In 2015, the City of Buenos Aires was recognized as the winner of the Global Entrepreneurship Congress Cities Challenge for its innovative policies and rapidly expanding startup ecosystem.
The city’s approach to moving away from traditional economic development and fostering innovation includes pursuing social inclusion and empowering the startup ecosystem with maximized human capital.
“We envision our city as being the center of innovation and creativity, as well as a benchmark for Latin America and the world, and working closely with the local entrepreneurial ecosystem is critical in this path,” Mauricio Macri, then-mayor of Buenos Aires, said last year. “The recognition we are receiving from the Global Entrepreneurship Network is an honor, and above all, it is an impetus to continue growing.”
Last month, the World Bank gave a financial boost to the country’s efforts to spur innovation through its innovation and technological improvement framework. The World Bank’s Board of Executive Directors announced its approval of a $45 million additional loan to help Argentina attract and maintain new technology companies, applied research consortiums and innovation projects.
“By way of this contribution, we will be able to strengthen the development of policies for the scientific-technological sector, with a direct impact on the country’s socioeconomic profile. The additional resources will serve to broaden efforts aimed at promoting initiatives to strengthen human capital, with an eye on training, innovation and support for young entrepreneurs. Activities will be evaluated to monitor the progress and impact of these investments,” Lino Barañao, national minister of science, technology and productive innovation, explained in a statement.

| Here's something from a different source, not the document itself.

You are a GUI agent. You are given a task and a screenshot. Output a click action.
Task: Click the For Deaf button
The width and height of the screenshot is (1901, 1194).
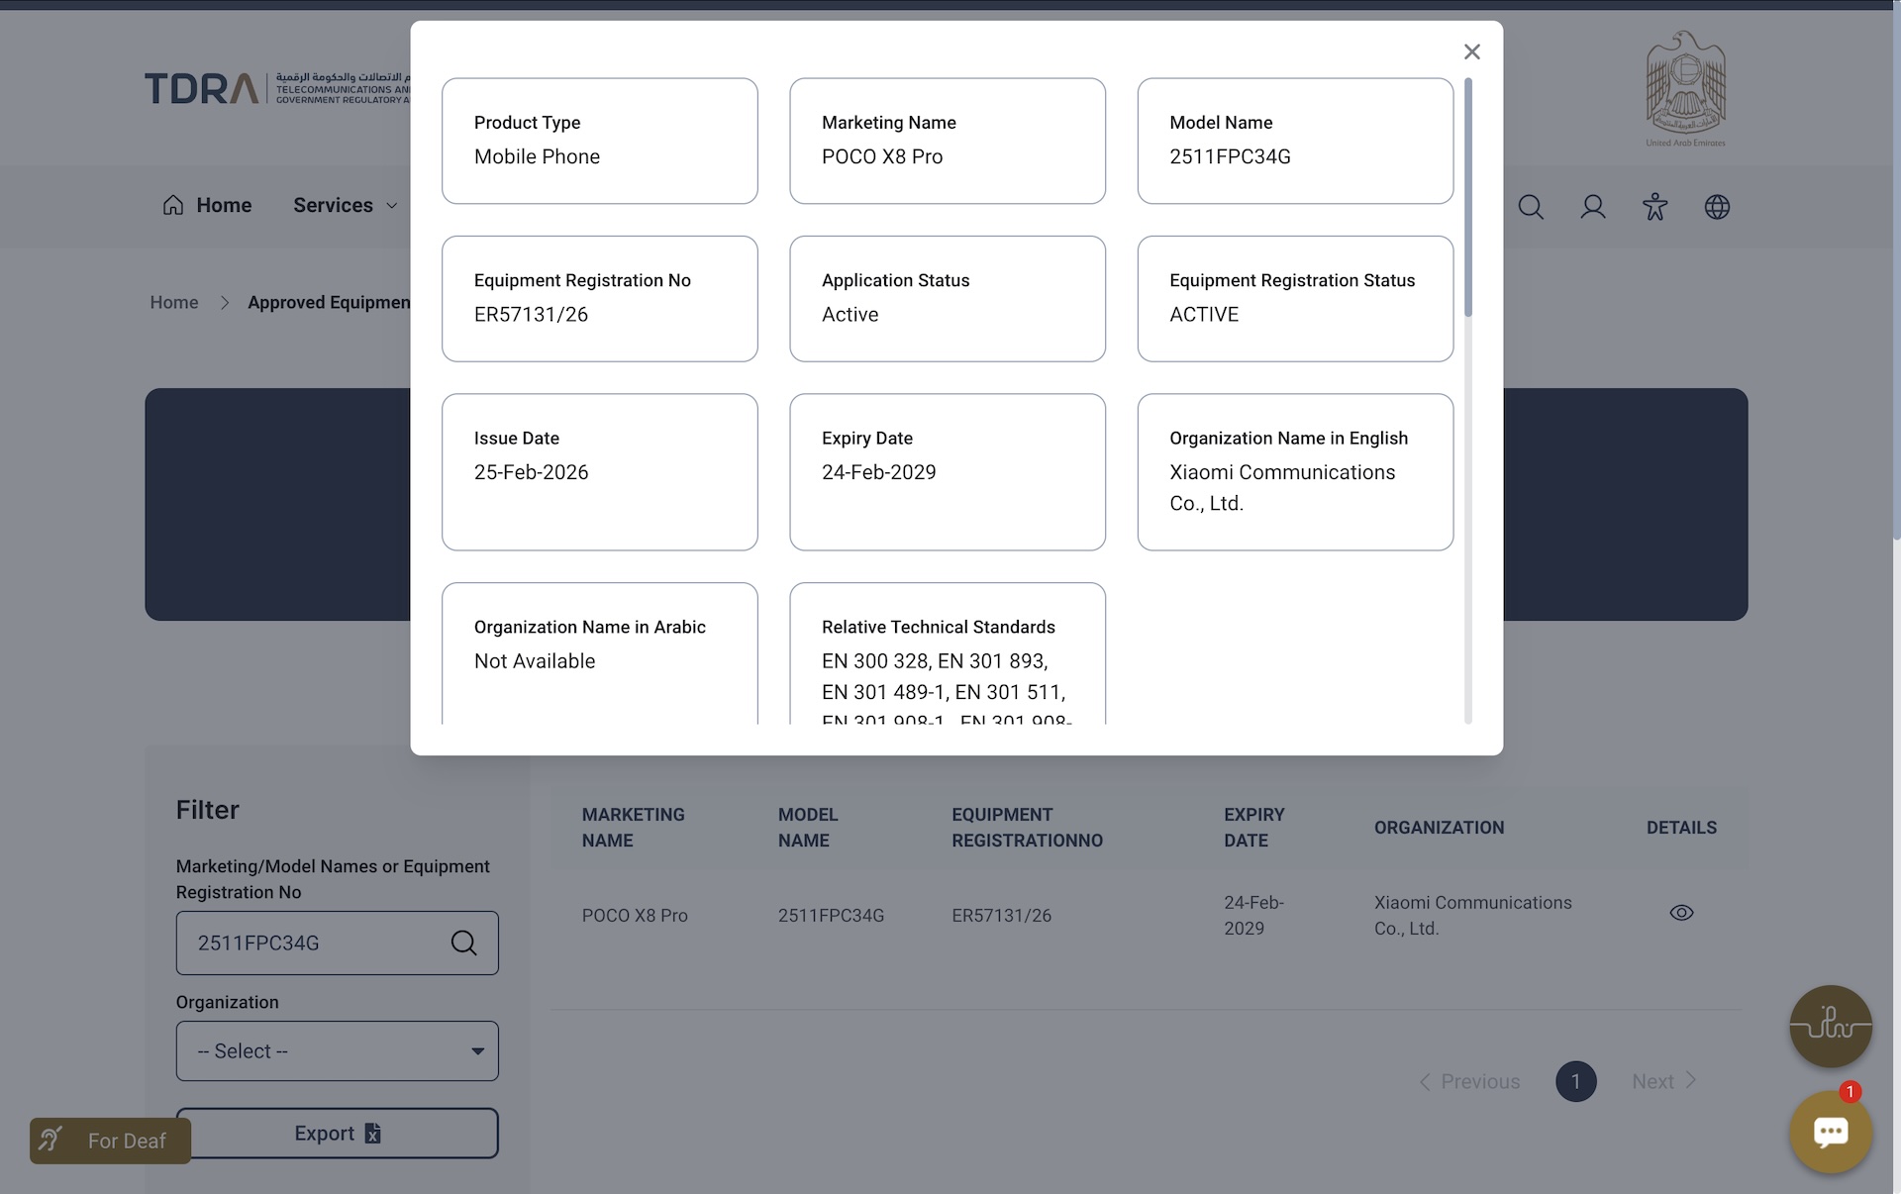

As a sign of its support for new economic change in Argentina, the German-Argentinian Chamber of Commerce also announced plans to invest nearly $3 million into the country over the next four years. The investment is expected to create about 3,000 jobs and help the economy to increase competitiveness in the industry.
The chamber said it surveyed executives at major German companies — those generating more than $9 billion in annual sales in Argentina — and found that they remained optimistic about their plans going into 2020 and welcomed the economic transition.